■ EXERCISE MATERIAL ■
[Start of section]

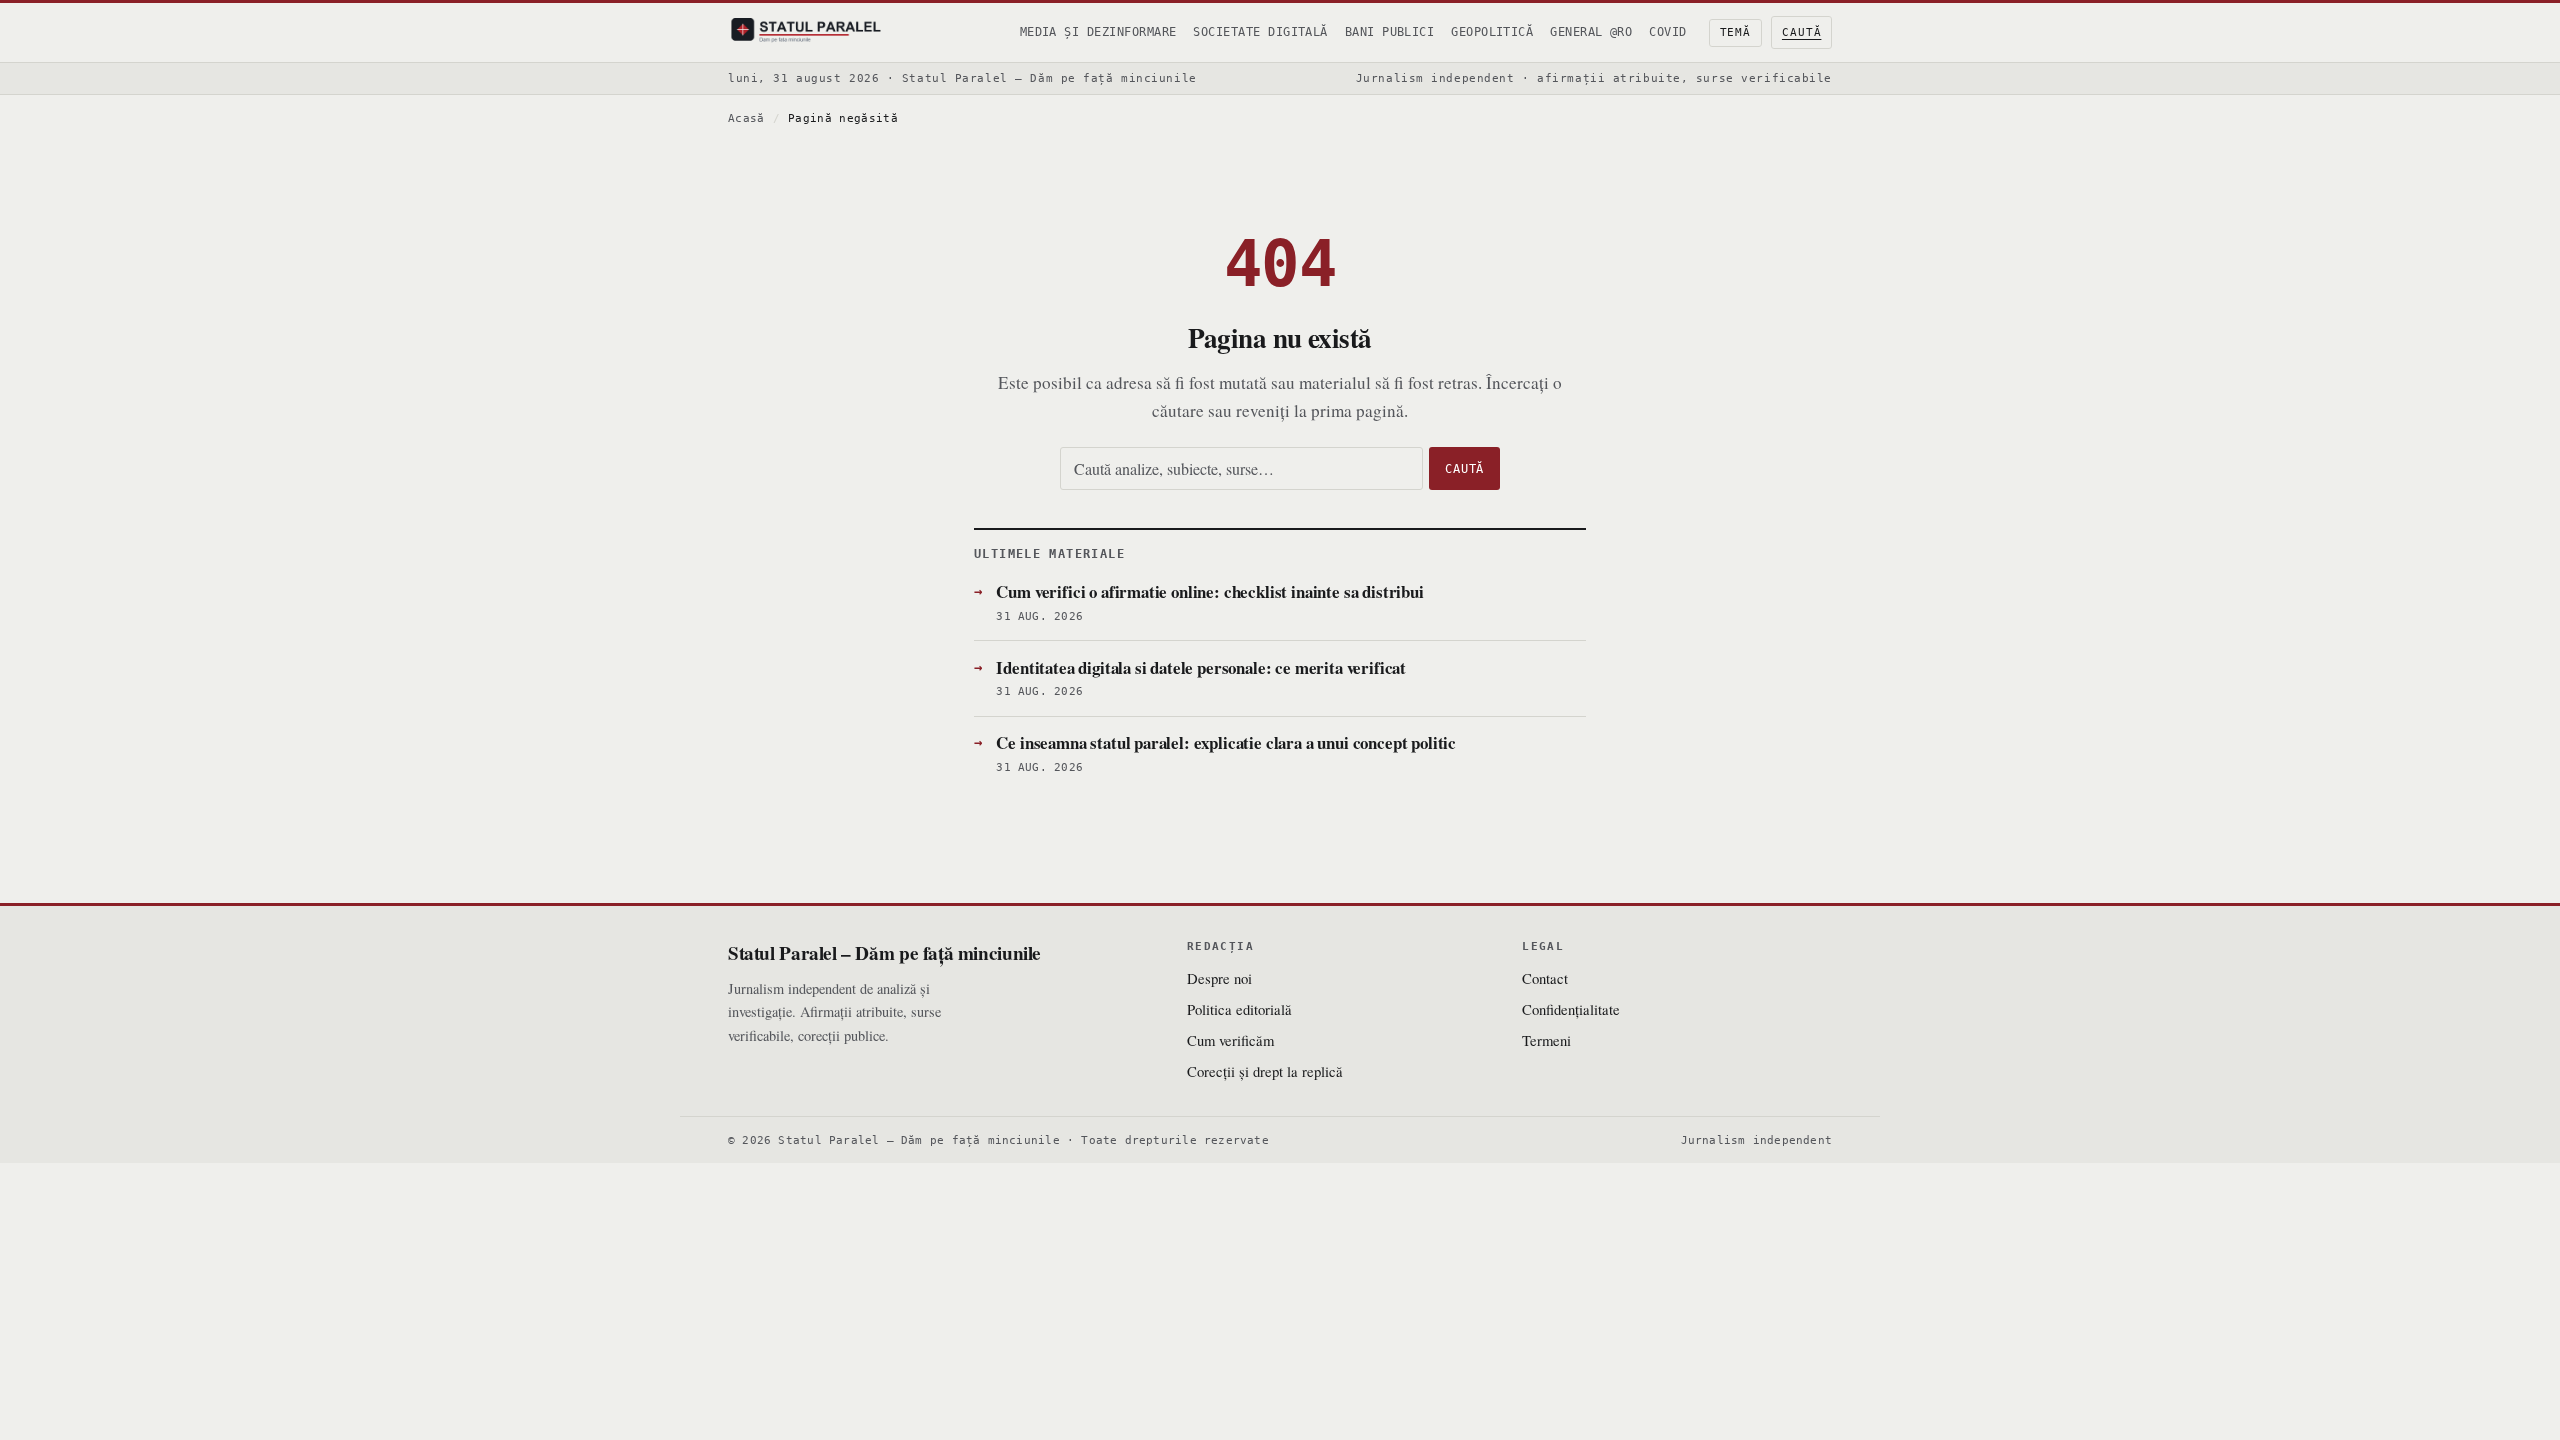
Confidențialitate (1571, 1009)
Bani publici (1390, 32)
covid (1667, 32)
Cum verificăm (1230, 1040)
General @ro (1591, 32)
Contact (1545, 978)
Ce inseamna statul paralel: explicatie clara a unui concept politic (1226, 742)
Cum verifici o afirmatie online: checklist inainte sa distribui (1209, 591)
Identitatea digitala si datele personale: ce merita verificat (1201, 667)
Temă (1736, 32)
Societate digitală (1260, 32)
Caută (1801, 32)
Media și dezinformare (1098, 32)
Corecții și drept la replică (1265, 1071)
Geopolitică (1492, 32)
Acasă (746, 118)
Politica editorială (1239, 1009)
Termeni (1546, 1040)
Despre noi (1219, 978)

[End of section]

■ DESCRIPTION OF THE TASK ■
Could you repeat the listing above exactly, omitting its pictures?

■ TASK SOLUTION ■
Confidențialitate (1571, 1009)
Bani publici (1390, 32)
covid (1667, 32)
Cum verificăm (1230, 1040)
General @ro (1591, 32)
Contact (1545, 978)
Ce inseamna statul paralel: explicatie clara a unui concept politic (1226, 742)
Cum verifici o afirmatie online: checklist inainte sa distribui (1209, 591)
Identitatea digitala si datele personale: ce merita verificat (1201, 667)
Temă (1736, 32)
Societate digitală (1260, 32)
Caută (1801, 32)
Media și dezinformare (1098, 32)
Corecții și drept la replică (1265, 1071)
Geopolitică (1492, 32)
Acasă (746, 118)
Politica editorială (1239, 1009)
Termeni (1546, 1040)
Despre noi (1219, 978)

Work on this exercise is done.